Social Media Crisis Communication Model for Building Public Resilience: A Preliminary Study
Author(s) -
Umar Ali Bukar,
Marzanah A. Jabar,
Fatimah Sidi,
Rozi Nor Haizan Nor,
Salfarina Abdullah
Publication year - 2021
Publication title -
business information systems
Language(s) - English
Resource type - Journals
ISSN - 2747-9986
DOI - 10.52825/bis.v1i.55
Subject(s) - crisis communication , cronbach's alpha , social media , mediation , psychology , macro , psychological resilience , resilience (materials science) , regression analysis , reliability (semiconductor) , social psychology , variables , econometrics , computer science , statistics , political science , public relations , mathematics , sociology , psychometrics , clinical psychology , social science , physics , power (physics) , quantum mechanics , world wide web , thermodynamics , programming language
There is an ongoing discussion about the effectiveness of social media usage on the ability of people to recover from the crisis.

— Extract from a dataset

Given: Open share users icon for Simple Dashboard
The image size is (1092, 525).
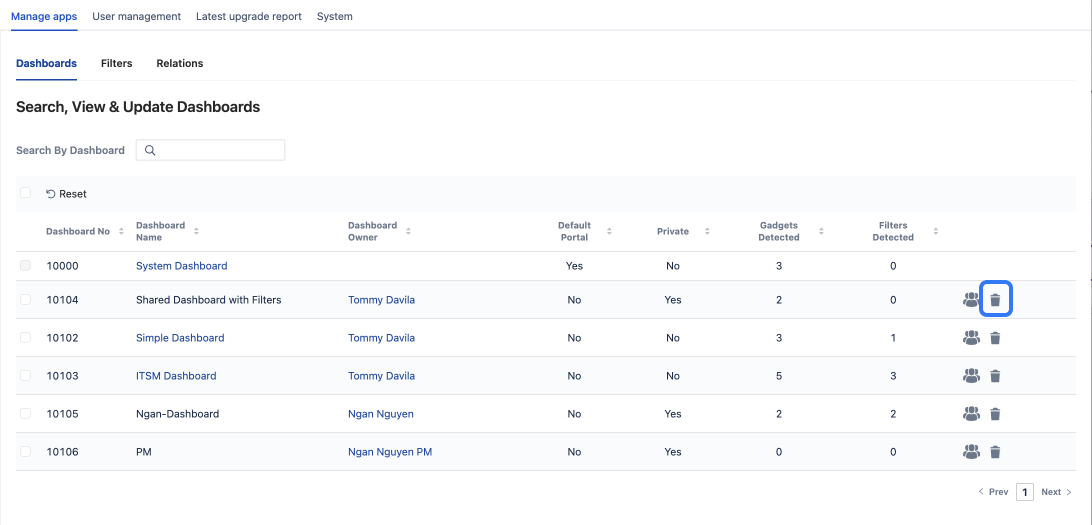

However, the existing social media crisis communication models could not address the dynamic feature of social media users and the crisis, respectively. Therefore, the objective of this study is to conduct a preliminary investigation of the social media crisis communication model for building public resilience. Thus, 34 items were generated from the literature concerning the crisis, crisis response, social interaction, and resilience. The items were validated by three experts via content validity index and modified kappa statistics. After passing the validation test, the instruments were pre-tested by 32 participants. The reliability of the items was analyzed using Cronbach’s alpha. Also, the model fits and mediation were examined by the regression model, and the hypotheses were independently assessed in process macro models. Based on the result obtained, each of the constructs satisfied the internal consistency requirement; crisis (0.743), crisis response (0.724), social media interaction (0.716), and resilience (0.827). Furthermore, the result also indicates that the regression model is a good fit for the data. The independent variables statistically significantly predict the dependent variable, p < 0.05. Also, the result of the process macro models indicates that all the hypotheses are independently supported.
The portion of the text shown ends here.